Exercise directions: Count the lines below that hold the string "named". Give only that number.

=== Source data ===

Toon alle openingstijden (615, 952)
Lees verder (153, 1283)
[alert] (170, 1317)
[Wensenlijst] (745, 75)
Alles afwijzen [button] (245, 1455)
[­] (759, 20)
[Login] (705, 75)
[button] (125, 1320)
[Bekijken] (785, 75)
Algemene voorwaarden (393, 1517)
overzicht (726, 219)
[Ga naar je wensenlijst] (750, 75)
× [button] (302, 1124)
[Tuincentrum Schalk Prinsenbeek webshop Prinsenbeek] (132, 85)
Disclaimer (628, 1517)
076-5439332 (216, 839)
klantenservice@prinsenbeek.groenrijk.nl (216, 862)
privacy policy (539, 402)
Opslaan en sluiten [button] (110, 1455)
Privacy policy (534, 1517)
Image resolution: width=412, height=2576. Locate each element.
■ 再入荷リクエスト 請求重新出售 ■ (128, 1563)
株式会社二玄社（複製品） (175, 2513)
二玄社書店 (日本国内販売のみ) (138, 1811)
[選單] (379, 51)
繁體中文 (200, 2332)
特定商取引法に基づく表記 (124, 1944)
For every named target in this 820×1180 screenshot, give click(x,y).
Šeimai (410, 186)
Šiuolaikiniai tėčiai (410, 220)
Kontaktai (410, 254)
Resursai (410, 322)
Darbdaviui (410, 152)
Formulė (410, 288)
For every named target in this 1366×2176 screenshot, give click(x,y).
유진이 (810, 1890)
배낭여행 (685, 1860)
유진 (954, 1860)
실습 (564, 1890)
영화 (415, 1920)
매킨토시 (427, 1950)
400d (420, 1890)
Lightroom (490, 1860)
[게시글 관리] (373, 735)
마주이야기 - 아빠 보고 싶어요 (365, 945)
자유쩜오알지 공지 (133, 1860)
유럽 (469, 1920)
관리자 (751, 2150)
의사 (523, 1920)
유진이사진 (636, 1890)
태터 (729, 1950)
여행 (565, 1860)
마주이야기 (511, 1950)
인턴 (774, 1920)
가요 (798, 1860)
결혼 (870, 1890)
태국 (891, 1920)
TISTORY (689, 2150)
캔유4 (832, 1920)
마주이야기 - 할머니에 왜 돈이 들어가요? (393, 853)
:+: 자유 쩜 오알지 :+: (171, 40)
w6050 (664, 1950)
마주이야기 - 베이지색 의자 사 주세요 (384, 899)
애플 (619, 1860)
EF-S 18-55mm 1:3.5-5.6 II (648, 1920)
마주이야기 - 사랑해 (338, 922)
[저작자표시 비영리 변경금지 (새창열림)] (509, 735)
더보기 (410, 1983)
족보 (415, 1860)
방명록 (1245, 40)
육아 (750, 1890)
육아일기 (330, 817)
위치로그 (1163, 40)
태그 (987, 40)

===

Written answer: 2